Analysis of resting HR changes as a result of 8-Br-cGMP demonstrated that HR changes were different for different doses of 8-Br-cGMP. At a low dose of cGMP (1 μm), HR was maintained transiently and then it decreased. This is presumably due to the effect of the baroreceptor reflex in response to the small rise in MAP. At 3 μm, HR rose. This is likely to be associated with the higher dose of the drug directly affecting the sympathetic outflow to the heart (T1/T2). HR subsequently returned to baseline more rapidly than MAP, probably due to the buffering influence of the baroreceptor reflex. At the higher doses of cGMP, changes in HR were not detectable despite the larger changes in MAP. This may be explained by the competition between the direct effect of cGMP on chronotrophic sympathetic outflow to the heart, with the HR decreases elicited by the baroreceptor reflex responding to larger increases in MAP produced at these doses. In addition, analysis of HR data from the haemorrhage studies suggests that at 2.5 μm 8-Br-cGMP (similar to the dose that produced an increase in resting HR), HR was maintained throughout haemorrhage (Fig. 4). These data further augment the possibility that the MAP responses observed as a result of exogenous cGMP or inhibiting endogenous cGMP are likely to have resulted from an overall increase in SNA.

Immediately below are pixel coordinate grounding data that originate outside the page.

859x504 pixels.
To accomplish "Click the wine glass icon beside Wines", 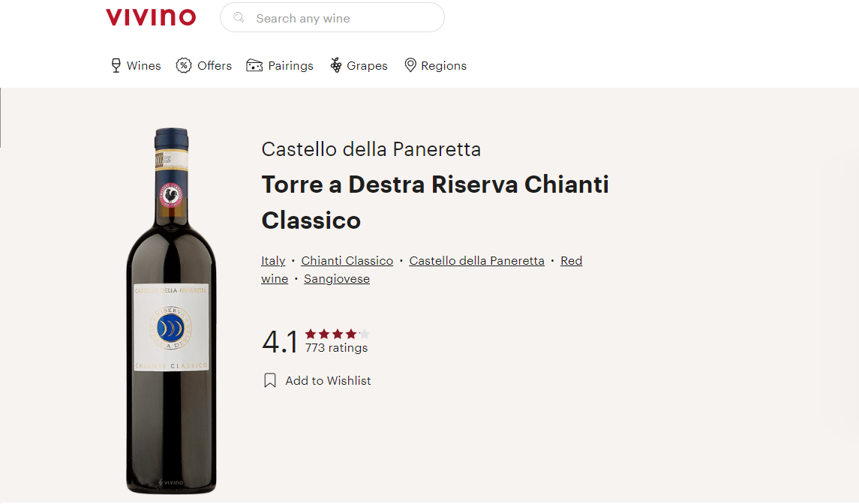I will point(116,65).
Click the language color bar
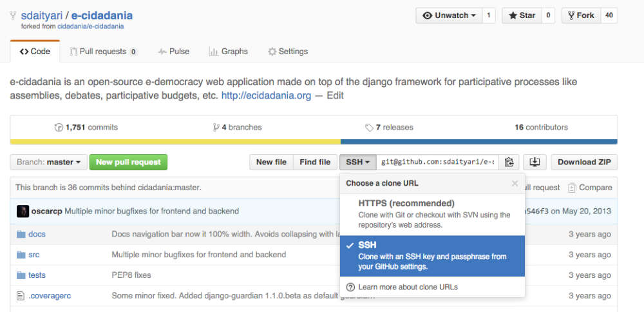 [314, 141]
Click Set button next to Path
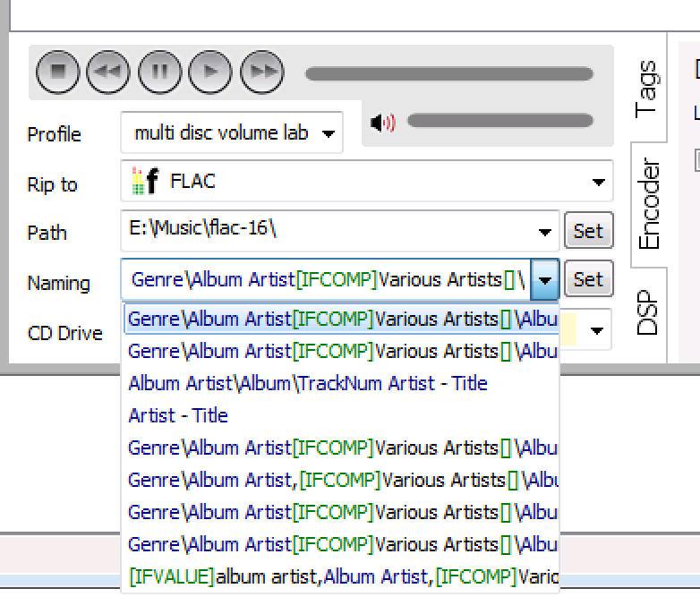This screenshot has height=614, width=700. pyautogui.click(x=588, y=231)
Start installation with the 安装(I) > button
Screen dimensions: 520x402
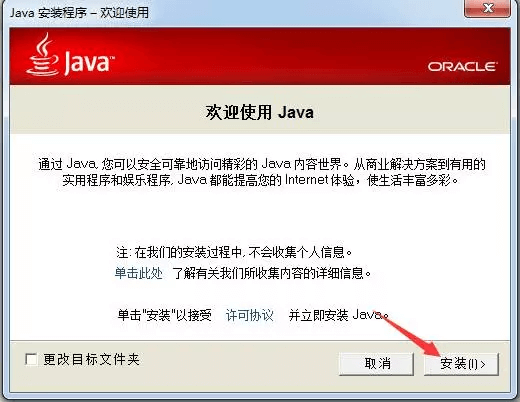point(462,364)
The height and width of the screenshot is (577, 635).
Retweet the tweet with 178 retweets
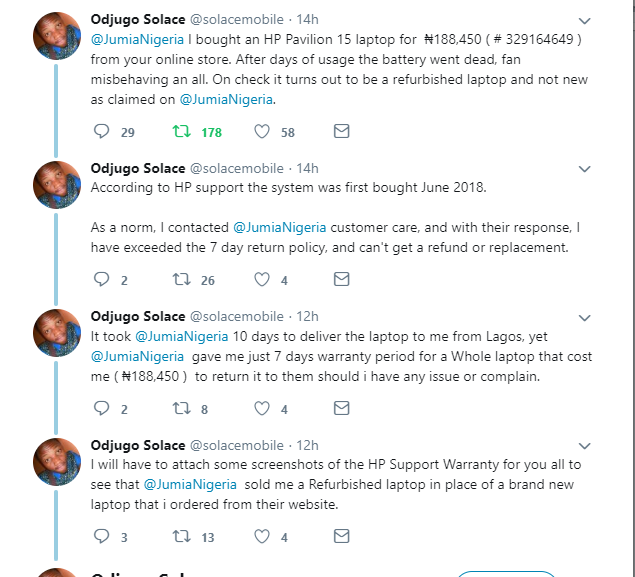[x=181, y=132]
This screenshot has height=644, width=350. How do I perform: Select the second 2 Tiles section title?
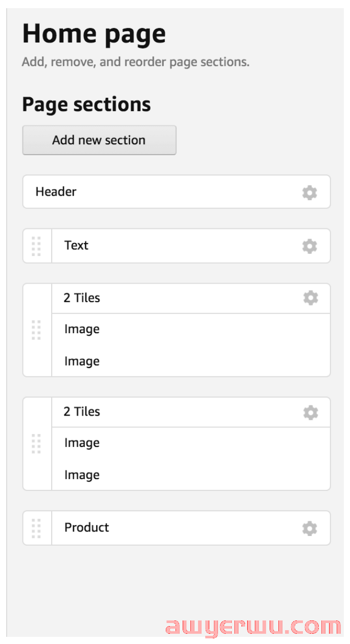(81, 412)
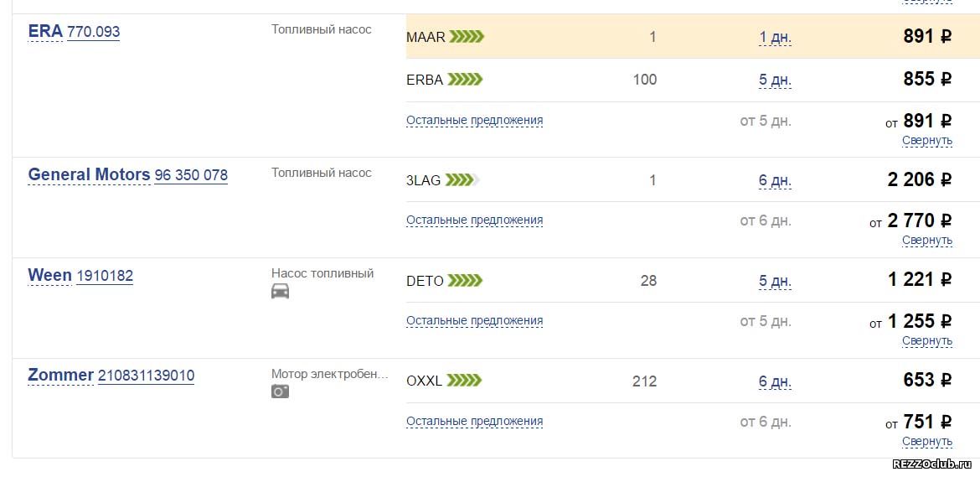Image resolution: width=980 pixels, height=477 pixels.
Task: Open the ERA brand link
Action: point(45,31)
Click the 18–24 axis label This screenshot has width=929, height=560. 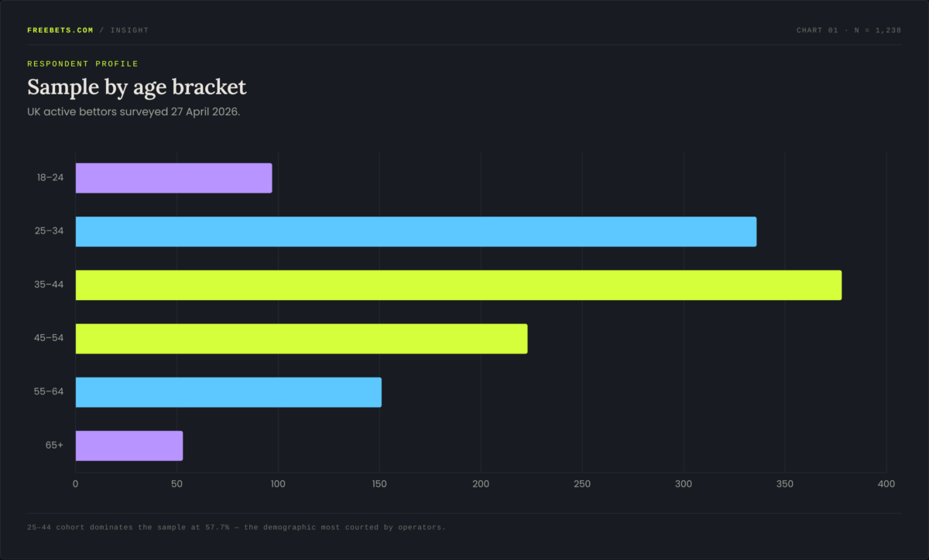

The result of intrathecal injection of 8-Br-cGMP followed by haemorrhage showed that the compensatory (sympathoexcitatory) phase was maintained as a result of the injection, as MAP was maintained during the course of haemorrhage (Fig. 2). Reports suggest that the compensatory phase of haemorrhage in rats is short, and that MAP decreases from the start of haemorrhage (Schadt & Ludbrook, 1991). This phenomenon was observed in the present study in vehicle-treated animals.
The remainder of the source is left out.